Last week, I had a very big man approach me in the kitchen, only to point out that I make cornbread and collard greens.

“Now I see here, it says you make corn bread and collard greens?”

In my head, I assume he knows it’s my menu. So, I smile.

I know where this conversation is going.

“…my grandma taught me how to make the BEST cornbread and collard greens – I’m gonna come down one day and we can compare — see which one we like better!”

At this point, I’m laughing. Because that’s what I do when I sort of don’t understand a situation. I smile. I laugh. I say okay.

He was a sweet man. A preacher, actually. He gave me his card. He preaches twice on Sunday…like all them good Baptist preachers do. I don’t think he’ll be back any time soon, but it’s always fun connecting with people over food, even if they claim to have the best. I never claim to make the best of anything. I cook food based on a memory. Based on how a certain dish made me feel at some moment in time. It’s nostalgic, at best. And I cook a dish the best way I know how, until I learn a better way.

I am not stubborn, and will humbly lay down my knives to be shown how something can be done better.

But this is something I’m learning in this weird, competitive business. The best this, and the best that. This recipe handed down for generations…

You see, I don’t have those things. I have a few recipes handed down, but I wasn’t raised in a kitchen.

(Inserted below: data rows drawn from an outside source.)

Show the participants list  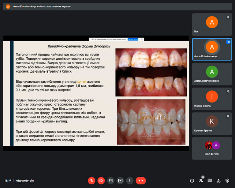(x=201, y=181)
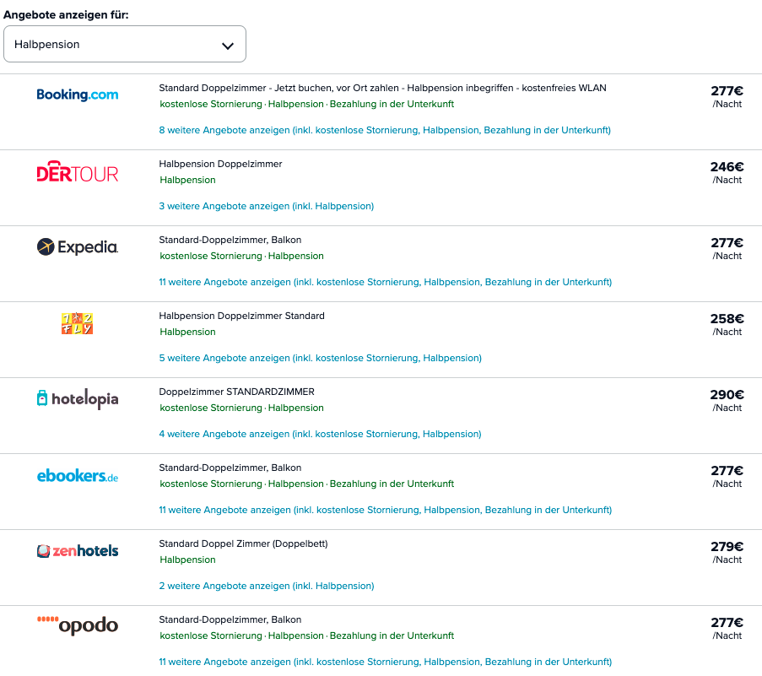Viewport: 762px width, 676px height.
Task: Click the Booking.com logo
Action: [x=78, y=95]
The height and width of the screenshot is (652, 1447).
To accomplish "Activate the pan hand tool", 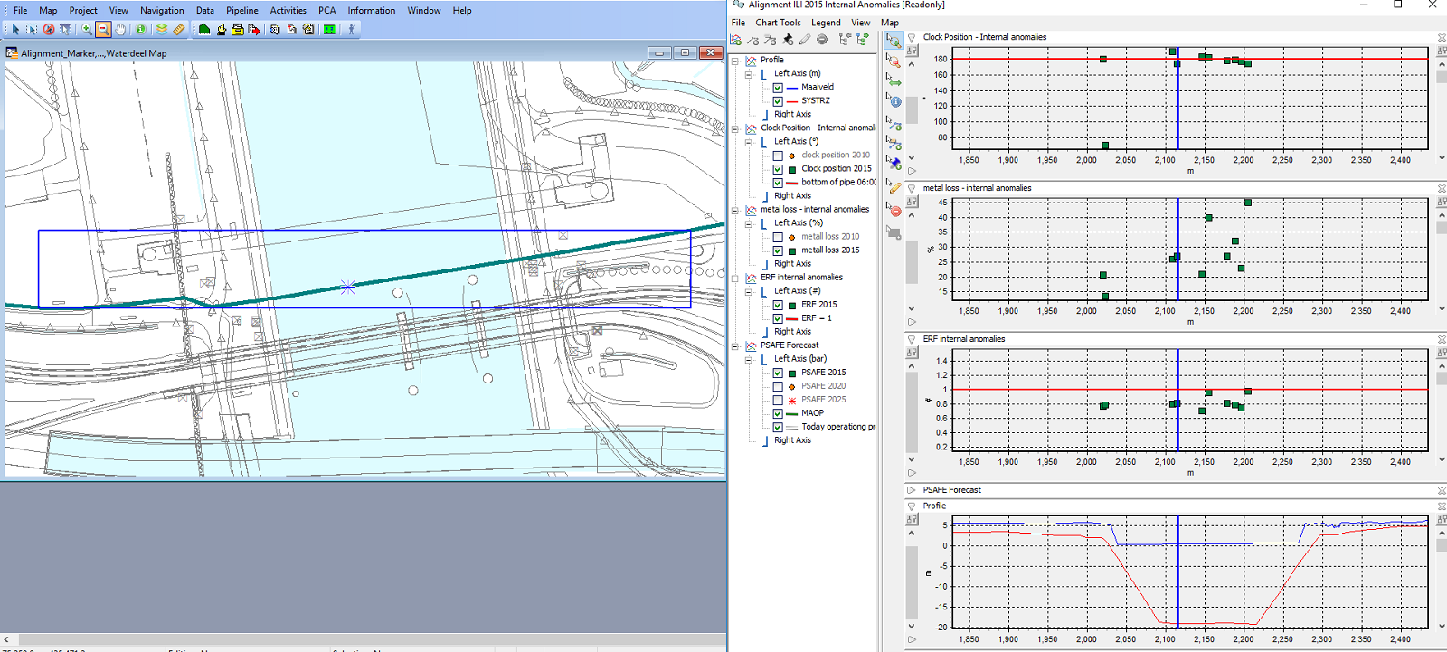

I think I began cooking for myself younger than some, but by no means do I have a heavy culinary background. Food is important to a lot of cultures, but obviously the South is held in high esteem.

Most of the stuff I cook now, I would have never eaten as a kid. Sometimes my mom will say, “Can you believe when you were a kid you wouldn’t touch beans and rice!” And I didn’t really, unless it was smothered in ketchup, served with some Popeyes. I mostly wanted McDonalds. Wendy’s. You know…kids are stubborn a lot.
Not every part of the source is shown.